EXERCISE PASSAGE
-=-=-
Thirteen patients (62% of type 1 fractures) with type 1 fractures were managed with halo immobilization, 6 (28.6% of type 1 fractures) were managed with collars, and 1 (4.8% of type 1 fractures) required surgery. Twelve (71%) type 2 fractures were managed in halos and 5 (29%) in collars. One type 2a fracture was managed in a halo and 2 (66%) required surgery (Table 4).

The mean duration of management using a halo was 117.5 days (range 70 to 186). The mean duration of management using a cervical collar was 124.1 days (range 84 to 170).

Three patients underwent surgical fixation. The first patient had an asymmetrical atypical hangman's fracture (vertebral body and pars type 2a). On initial CT scan, the fracture was a Levine type 1. The subject was initially treated with a halo; follow-up imaging showed a progressive C2–C3 subluxation. A C1–C3 posterior fixation was performed 8 days after the initial presentation. The remaining 2 patients had surgery due to associated cervical fractures. One patient had a typical hangman's fracture with a burst fracture of the body of C3 with retropulsion. She was managed nonoperatively in a halo. Follow-up imaging at 3 months revealed nonunion at C3, and the patient underwent a C2–C4 posterior fixation. The final patient had a typical hangman's fracture with a comminuted C2 body fracture including an anteriorly displaced teardrop fragment. He was initially managed in a halo. At 3 months, there were no signs of fusion of the C2 body fracture, and he therefore underwent a C1–C3 posterior fixation.

Outcomes

The mean duration of follow-up was 9.4 months (range 3 to 25 months).

There were 5 (18%) cases of infection occurring at the pin sites, which led to the discontinuation of halo management in 2 cases. The management strategy was changed to collars in these patients.

Pain was assessed according to the visual analog scale at last follow-up. Five patients in total (12.2% of all hangman's fractures) were still experiencing moderate to severe pain at that time. Pain and stiffness were more common with atypical fractures, but this finding did not reach statistical significance, with 4 in the atypical group (14% of atypical fractures) reporting moderate or severe pain compared with 1 patient in the typical group (p > 0.999). Stiffness was reported in 11 patients with atypical fractures (39% of all atypical fractures) compared with 4 in the typical group (31% of all typical fractures; p = 0.734).
-=-=-
SOURCE MATERIAL
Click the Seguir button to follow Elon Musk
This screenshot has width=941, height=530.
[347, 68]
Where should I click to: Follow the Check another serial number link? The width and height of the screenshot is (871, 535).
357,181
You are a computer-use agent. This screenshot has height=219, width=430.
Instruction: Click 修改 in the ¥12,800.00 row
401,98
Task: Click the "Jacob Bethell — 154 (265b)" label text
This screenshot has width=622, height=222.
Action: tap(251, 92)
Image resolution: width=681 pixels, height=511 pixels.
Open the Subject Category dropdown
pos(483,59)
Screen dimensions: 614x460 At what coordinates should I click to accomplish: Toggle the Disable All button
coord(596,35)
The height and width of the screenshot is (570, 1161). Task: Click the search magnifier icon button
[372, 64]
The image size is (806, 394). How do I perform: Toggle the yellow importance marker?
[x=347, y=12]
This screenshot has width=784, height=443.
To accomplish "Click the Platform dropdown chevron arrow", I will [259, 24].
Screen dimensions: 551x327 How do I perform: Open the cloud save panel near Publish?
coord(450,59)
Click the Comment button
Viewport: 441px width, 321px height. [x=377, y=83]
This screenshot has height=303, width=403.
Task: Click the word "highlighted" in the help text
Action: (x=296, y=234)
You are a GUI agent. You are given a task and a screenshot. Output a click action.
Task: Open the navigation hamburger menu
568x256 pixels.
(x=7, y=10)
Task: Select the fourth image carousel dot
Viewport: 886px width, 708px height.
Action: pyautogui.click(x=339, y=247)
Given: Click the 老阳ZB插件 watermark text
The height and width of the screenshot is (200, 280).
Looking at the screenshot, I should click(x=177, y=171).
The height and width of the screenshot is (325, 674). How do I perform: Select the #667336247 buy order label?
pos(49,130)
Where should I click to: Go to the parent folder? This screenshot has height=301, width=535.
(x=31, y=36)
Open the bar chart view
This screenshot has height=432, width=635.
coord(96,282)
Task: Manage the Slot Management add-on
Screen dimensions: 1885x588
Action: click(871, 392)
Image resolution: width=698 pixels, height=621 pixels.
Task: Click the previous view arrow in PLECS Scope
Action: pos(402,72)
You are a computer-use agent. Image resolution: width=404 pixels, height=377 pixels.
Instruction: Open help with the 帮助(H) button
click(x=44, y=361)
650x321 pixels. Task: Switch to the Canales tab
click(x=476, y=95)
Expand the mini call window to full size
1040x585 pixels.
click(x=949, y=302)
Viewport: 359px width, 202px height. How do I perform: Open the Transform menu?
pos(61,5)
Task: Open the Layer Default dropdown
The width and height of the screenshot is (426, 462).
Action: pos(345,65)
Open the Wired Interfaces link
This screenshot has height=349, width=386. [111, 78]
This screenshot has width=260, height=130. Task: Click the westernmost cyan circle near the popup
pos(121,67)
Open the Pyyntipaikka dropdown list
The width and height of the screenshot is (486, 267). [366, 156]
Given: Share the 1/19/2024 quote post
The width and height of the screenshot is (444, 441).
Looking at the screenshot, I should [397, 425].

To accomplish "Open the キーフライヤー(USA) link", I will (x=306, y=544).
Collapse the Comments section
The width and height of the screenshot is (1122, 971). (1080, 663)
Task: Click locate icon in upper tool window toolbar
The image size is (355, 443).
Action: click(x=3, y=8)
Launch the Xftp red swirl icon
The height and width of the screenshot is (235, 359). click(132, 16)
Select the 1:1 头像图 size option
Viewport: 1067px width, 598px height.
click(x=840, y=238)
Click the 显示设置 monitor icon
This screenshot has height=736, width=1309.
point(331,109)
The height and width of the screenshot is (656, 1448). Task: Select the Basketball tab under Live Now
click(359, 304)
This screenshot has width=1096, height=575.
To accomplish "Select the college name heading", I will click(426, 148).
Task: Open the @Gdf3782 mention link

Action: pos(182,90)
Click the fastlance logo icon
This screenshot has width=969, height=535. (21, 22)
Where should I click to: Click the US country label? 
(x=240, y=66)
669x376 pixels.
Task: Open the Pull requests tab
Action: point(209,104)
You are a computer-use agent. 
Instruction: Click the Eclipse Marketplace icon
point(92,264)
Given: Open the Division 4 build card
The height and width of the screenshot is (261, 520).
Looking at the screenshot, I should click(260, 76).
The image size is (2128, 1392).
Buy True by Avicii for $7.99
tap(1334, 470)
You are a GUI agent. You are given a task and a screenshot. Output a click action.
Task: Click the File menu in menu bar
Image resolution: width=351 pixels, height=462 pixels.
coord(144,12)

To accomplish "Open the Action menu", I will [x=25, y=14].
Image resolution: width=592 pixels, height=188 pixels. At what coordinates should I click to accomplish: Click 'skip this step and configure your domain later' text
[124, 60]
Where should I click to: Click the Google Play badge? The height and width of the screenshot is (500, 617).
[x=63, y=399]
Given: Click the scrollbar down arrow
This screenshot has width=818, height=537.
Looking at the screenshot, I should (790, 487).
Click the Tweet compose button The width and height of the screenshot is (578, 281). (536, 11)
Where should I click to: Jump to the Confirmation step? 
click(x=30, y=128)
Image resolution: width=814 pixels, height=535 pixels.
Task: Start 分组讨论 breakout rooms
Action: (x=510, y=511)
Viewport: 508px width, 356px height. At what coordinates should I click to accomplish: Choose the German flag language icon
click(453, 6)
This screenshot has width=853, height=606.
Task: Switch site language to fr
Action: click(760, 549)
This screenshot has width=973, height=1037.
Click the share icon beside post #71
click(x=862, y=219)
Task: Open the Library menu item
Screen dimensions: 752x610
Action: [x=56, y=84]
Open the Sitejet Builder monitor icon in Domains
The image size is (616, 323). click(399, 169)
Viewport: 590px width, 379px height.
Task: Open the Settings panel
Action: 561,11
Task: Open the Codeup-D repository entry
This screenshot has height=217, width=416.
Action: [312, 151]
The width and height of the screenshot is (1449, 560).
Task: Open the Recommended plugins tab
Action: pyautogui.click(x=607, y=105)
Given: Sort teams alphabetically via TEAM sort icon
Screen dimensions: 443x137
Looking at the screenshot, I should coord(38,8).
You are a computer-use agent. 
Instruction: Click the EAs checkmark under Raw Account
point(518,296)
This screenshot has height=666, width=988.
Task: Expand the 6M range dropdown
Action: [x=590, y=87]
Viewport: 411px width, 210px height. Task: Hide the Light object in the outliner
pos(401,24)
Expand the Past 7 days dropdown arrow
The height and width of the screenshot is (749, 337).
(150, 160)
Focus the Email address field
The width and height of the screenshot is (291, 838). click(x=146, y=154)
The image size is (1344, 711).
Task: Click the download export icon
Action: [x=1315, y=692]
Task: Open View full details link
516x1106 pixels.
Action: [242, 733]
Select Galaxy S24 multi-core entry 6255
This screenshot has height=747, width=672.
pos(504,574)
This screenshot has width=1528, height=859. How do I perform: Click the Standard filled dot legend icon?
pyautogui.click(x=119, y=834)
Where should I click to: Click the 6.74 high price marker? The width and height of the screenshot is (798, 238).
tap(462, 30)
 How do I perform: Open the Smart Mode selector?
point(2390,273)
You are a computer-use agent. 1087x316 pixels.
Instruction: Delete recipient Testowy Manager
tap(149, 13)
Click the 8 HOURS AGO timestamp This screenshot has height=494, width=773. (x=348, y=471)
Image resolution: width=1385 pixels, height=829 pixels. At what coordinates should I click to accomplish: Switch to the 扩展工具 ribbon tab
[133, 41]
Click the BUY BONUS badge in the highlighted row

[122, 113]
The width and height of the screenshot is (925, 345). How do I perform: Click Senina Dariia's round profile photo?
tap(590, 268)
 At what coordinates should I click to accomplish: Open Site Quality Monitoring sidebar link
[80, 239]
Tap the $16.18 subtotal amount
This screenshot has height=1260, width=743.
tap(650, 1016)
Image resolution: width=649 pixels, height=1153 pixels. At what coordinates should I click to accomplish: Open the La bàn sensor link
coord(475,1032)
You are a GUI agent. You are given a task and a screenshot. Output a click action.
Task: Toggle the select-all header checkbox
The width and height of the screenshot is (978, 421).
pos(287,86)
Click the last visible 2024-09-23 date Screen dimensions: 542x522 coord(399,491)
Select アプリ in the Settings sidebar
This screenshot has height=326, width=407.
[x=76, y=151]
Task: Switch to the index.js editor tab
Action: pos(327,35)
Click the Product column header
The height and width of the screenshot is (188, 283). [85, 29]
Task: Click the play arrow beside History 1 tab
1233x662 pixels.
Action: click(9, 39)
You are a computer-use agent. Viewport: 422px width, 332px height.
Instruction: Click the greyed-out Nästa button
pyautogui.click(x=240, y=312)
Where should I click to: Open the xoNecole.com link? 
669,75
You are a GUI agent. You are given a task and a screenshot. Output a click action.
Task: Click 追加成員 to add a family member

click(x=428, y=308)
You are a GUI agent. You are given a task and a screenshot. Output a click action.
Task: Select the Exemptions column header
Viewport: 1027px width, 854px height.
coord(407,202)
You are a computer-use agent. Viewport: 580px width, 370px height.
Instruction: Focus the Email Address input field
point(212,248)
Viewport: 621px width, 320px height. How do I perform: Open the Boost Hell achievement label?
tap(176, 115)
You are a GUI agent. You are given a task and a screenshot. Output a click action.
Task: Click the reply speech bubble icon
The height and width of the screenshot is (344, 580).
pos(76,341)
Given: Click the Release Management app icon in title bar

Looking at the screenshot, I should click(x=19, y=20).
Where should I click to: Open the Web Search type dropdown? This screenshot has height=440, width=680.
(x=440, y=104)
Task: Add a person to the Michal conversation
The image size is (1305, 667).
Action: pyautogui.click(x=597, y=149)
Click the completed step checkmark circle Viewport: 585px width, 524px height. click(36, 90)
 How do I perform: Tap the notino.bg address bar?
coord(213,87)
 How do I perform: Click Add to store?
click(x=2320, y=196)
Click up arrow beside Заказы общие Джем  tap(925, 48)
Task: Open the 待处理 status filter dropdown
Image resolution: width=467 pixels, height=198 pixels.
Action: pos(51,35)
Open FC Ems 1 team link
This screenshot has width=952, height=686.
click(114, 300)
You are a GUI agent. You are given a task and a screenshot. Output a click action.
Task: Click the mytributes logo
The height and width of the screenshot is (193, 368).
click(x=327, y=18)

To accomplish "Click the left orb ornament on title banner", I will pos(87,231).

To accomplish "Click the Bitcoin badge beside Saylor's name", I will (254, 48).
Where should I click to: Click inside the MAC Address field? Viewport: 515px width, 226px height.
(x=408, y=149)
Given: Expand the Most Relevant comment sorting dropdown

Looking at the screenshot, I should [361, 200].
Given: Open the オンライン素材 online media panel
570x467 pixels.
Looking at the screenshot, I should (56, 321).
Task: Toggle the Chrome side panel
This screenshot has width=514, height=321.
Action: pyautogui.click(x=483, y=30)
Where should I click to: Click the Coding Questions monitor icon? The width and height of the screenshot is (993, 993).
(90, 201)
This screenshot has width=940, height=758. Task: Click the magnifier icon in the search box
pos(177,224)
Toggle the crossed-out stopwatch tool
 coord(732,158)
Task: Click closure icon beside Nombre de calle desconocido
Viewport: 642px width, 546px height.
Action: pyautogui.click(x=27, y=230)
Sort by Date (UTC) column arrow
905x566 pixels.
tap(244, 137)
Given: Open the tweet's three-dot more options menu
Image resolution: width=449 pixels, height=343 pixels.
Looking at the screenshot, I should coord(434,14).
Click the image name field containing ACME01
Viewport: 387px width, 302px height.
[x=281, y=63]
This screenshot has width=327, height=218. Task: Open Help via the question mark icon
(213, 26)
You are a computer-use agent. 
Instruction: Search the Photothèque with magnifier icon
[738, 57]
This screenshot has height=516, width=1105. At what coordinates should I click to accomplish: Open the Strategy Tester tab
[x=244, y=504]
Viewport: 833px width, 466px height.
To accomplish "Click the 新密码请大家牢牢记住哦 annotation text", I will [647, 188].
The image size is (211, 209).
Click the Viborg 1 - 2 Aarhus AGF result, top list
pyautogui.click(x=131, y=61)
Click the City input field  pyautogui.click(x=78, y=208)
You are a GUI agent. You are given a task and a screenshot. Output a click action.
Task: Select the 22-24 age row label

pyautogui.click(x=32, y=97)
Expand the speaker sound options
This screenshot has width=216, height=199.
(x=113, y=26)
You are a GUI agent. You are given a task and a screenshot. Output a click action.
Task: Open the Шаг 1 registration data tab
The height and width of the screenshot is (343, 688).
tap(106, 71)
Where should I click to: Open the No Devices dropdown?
-=-=-
WHAT TO WORK ON
1 - In the passage on hangman's fractures, what was the mean duration of follow-up?
2 - Continue the passage on hangman's fractures from where it stops.

RESPONSES BY TASK
1 - 9.4 months (range 3 to 25 months)

2 -
All fractures in our series apart from the three patients who underwent surgical fixation discussed previously had documented bony union on follow-up CT or plain radiographs, which were typically performed at 4 to 6 weeks, after removal of the halo or collar and at final follow-up. The criteria for union were obliteration of the fracture line with cortical continuity or bridging of fracture by callus, trabeculae, or bone.

Fracture union rates in grade I and II hangman's fractures were not significantly different between halo immobilization and collars (p > 0.999).

Five patients (12%) had focal neurologic signs on admission. Four of these patients recovered completely. The remaining patient was left with a permanent left-sided hemiparesis, which was likely the result of a second cervical spine injury (an unstable and retropulsed comminuted C3 fracture).

Three patients underwent surgical fixation following management with a halo, 1 for developing a progressive listhesis of C2–C3 and 2 for nonunion of associated cervical fractures. Bony union was otherwise achieved in all patients managed nonoperatively.

Discussion

This retrospective analysis aimed at analyzing the patterns of hangman's fractures and auditing our treatment methods. We sought to establish whether treatment failures were more likely with cervical collars compared with halo immobilization.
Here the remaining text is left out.